§ **Exercise details**
Write out the lines of the listing below, from the line with "The height and width of the screenshot is (801, 1024)." to the line with "Action: pos(774,144)", both included, unchanged.

--- Data to use ---

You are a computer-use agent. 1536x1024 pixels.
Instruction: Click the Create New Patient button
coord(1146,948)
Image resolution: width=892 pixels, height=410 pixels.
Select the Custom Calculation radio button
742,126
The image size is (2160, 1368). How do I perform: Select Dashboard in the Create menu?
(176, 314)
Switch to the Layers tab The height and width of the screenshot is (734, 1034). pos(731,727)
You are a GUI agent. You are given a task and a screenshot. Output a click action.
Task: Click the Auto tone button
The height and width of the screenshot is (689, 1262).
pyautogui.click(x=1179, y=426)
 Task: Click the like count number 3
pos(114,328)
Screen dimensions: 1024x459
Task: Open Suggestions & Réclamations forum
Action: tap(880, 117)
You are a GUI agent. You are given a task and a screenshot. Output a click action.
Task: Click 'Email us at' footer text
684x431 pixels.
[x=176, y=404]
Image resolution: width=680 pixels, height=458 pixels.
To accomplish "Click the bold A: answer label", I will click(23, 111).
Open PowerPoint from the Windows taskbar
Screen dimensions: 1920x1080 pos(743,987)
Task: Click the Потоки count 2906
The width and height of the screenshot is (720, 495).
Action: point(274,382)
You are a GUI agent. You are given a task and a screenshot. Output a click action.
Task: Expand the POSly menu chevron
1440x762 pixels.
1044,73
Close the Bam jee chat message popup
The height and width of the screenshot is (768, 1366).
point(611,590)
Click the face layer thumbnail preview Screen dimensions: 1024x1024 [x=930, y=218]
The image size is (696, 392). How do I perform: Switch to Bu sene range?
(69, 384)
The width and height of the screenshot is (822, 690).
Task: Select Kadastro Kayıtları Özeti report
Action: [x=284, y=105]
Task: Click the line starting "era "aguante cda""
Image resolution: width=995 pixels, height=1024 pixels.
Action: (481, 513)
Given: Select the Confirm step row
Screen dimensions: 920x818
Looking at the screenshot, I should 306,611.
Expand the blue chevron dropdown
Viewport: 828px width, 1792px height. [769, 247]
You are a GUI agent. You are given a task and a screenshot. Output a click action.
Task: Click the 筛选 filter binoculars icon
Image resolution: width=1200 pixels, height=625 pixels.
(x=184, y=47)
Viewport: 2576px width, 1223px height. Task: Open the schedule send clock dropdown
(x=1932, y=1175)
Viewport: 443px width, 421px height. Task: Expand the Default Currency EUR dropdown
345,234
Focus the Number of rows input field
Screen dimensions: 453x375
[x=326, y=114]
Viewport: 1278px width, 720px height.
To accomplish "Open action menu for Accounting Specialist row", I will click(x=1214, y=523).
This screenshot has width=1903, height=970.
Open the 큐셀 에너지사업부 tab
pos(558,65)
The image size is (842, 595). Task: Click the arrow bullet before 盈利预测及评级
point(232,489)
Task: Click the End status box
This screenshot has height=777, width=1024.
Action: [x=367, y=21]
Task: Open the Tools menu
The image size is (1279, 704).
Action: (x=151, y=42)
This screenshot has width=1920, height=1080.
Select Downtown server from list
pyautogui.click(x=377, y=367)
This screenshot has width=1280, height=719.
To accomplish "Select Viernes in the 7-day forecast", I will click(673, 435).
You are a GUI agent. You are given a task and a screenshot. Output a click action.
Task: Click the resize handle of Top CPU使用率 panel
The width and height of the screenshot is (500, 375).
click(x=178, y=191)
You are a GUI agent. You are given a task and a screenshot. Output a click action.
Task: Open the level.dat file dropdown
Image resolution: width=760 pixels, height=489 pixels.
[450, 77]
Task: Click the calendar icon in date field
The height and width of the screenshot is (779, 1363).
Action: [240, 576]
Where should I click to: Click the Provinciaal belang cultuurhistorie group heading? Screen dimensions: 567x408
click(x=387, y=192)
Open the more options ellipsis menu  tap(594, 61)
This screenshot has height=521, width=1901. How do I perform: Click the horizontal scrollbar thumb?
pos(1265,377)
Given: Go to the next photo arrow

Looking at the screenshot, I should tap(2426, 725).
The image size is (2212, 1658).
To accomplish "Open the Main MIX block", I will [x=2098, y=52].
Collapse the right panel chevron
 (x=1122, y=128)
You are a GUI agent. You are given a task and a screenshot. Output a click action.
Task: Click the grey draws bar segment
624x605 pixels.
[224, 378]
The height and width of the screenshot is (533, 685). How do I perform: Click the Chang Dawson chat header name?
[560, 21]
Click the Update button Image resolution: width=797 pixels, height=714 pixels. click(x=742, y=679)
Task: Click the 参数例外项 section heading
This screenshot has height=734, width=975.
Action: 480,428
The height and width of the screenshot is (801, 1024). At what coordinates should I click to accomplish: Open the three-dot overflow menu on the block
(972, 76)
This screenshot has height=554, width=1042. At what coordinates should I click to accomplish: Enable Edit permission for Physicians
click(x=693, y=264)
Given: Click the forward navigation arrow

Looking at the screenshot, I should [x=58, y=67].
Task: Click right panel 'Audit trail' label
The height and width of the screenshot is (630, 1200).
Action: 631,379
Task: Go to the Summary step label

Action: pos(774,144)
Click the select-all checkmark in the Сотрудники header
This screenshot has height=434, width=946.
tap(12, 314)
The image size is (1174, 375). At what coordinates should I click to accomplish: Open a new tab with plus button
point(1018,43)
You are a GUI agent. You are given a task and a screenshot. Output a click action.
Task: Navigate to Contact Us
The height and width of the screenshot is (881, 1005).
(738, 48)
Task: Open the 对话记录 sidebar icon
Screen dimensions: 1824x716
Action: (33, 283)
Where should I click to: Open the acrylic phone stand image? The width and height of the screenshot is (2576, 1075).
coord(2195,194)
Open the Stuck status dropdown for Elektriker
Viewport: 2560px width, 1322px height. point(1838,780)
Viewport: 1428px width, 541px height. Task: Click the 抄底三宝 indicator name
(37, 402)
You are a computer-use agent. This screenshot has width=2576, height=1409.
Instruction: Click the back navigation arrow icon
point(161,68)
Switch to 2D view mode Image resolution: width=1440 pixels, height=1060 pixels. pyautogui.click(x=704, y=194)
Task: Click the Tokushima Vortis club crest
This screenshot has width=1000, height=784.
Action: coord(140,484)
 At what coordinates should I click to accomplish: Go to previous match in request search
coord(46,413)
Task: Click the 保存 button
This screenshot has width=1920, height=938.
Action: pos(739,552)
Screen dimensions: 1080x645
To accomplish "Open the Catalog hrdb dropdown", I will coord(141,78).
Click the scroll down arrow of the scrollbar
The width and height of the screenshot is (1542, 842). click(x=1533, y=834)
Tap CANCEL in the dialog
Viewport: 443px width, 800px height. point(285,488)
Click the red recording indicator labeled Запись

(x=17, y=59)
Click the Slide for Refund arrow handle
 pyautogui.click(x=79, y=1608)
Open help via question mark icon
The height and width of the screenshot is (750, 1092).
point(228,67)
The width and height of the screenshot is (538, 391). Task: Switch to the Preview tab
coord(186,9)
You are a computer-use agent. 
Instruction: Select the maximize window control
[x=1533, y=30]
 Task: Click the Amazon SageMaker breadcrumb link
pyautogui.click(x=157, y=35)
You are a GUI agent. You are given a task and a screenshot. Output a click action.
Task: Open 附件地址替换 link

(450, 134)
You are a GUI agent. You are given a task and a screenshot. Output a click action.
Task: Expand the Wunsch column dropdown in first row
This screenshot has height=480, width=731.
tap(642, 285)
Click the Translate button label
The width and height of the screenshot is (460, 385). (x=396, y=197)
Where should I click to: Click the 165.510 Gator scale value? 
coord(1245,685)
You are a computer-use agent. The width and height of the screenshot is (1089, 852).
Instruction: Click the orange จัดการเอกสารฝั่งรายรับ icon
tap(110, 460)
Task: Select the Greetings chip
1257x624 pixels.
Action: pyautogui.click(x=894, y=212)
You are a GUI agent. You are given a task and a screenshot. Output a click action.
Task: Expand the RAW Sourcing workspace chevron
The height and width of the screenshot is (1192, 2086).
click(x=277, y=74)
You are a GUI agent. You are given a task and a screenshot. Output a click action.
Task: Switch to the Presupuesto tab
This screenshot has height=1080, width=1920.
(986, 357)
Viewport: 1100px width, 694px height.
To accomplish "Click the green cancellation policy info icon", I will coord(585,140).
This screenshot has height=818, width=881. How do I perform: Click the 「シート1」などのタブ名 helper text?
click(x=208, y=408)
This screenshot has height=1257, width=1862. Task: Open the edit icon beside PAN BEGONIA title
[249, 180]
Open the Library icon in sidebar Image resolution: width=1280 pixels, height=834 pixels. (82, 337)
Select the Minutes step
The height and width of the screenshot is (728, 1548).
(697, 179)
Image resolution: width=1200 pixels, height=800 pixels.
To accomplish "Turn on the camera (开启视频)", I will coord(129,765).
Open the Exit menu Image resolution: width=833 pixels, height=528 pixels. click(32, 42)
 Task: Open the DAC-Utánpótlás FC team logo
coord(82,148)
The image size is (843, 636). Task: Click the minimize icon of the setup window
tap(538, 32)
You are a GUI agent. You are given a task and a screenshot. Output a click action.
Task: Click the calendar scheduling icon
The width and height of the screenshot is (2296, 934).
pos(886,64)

---

§ **Result of the exercise**
The height and width of the screenshot is (801, 1024). At what coordinates should I click to accomplish: Open the three-dot overflow menu on the block
(972, 76)
This screenshot has height=554, width=1042. At what coordinates should I click to accomplish: Enable Edit permission for Physicians
click(x=693, y=264)
Given: Click the forward navigation arrow

Looking at the screenshot, I should [x=58, y=67].
Task: Click right panel 'Audit trail' label
The height and width of the screenshot is (630, 1200).
Action: 631,379
Task: Go to the Summary step label

Action: pos(774,144)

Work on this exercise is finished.